In Japan, the Nikkei 225 average rose 1.1 percent. Hong Kong’s Hang Seng index was up 1.5 percent. Australian, Taiwan and New Zealand markets also rose. Bucking the trend, the Shanghai Composite index in mainland China was flat, while South Korea’s Kospi fell 0.5 percent.

In London, the FTSE 100 was 1 percent higher. German’s DAX was up 0.6 percent, while France’s CAC 40 index was up 0.2 percent.

Temperature checks are conducted on ticket holders upon arrival. All guests must wear face masks. Parades are suspended. No theater shows or fireworks. Purple social-distancing mats prevent bunching while waiting in line. Rows of seats are left empty on rides.

It’s not quite the escapist fantasy Disney typically hopes its theme parks will be, but the reopening of Shanghai Disneyland on Monday carried immense symbolic importance. It sent a message to Disney’s furloughed park employees — 43,000 in Florida alone — about the future: There will be one.

From a business standpoint, Shanghai Disneyland will be operating far below its potential. The Chinese government has limited capacity at the park to 24,000 people daily, less than one-third of its pre-outbreak capacity. Bob Chapek, Disney’s chief executive, said last week that Disney would reduce ticket sales even further — “far below” the government’s limit, in his words — to make sure that employees can enforce new safety rules. Fewer tickets sold means decreased food and merchandise sales.

Investors have been relieved. Disney shares have climbed 8 percent since May 5, when Mr. Chapek announced that Shanghai Disneyland would reopen, perhaps paving the way for similar actions at Disney resorts in the United States, Japan and France. The limited number of tickets that Shanghai Disneyland put on sale for this week sold out within hours, suggesting that people are willing to resume public activities, even without a vaccine.

When the Shanghai resort reopened on Monday, according to videos of the event, cast members — Disney’s term for employees — lined Mickey Avenue, which leads to the castle and aerial Dumbo ride, and waved madly as they greeted attendees. Belle, Minnie, Woody, Duffy and other costumed characters appeared with welcome banners as a marching band played an upbeat “Mary Poppins” tune.
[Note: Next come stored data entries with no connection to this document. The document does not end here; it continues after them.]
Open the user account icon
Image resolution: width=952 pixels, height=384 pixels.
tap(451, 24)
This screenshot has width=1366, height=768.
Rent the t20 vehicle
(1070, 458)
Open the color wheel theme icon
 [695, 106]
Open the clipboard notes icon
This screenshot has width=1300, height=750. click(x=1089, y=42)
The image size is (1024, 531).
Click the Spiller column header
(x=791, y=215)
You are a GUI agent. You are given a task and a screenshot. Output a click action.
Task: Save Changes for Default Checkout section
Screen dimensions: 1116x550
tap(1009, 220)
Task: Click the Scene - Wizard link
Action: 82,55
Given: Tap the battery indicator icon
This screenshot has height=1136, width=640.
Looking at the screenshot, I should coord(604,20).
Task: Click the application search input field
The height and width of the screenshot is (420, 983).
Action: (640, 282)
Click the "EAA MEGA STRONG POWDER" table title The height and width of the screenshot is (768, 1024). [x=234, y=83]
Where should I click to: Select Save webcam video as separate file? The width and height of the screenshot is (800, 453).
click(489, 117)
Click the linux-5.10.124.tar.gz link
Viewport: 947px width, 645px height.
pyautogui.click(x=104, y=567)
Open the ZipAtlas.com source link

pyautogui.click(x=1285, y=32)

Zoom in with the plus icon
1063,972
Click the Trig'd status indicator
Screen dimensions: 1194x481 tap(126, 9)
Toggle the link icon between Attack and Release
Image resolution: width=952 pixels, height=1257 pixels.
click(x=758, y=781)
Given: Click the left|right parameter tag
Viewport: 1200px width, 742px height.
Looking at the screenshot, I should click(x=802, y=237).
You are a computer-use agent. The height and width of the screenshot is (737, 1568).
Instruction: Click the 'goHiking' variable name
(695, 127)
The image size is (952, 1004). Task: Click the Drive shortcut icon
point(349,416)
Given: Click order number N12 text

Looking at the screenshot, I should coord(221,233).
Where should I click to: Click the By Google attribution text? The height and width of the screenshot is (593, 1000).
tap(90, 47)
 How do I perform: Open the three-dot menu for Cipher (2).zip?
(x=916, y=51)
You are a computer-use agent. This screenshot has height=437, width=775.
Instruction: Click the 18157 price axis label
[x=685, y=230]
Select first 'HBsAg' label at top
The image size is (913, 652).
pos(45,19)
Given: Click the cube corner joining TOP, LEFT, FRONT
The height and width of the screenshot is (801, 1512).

“It has been an emotional morning,” Joe Schott, president and general manager of the Shanghai Disney Resort, said in a phone interview. “There is light at the end of the tunnel.”

Meatpacking plants around the country that have been shuttered by the coronavirus are reopening again, in an effort to avoid meat shortages in fast-food chains and supermarkets.

But even with stronger safety precautions, it’s unclear if America’s appetite for meat can be sated without sickening armies of low-wage workers, and their communities, in new waves of infection.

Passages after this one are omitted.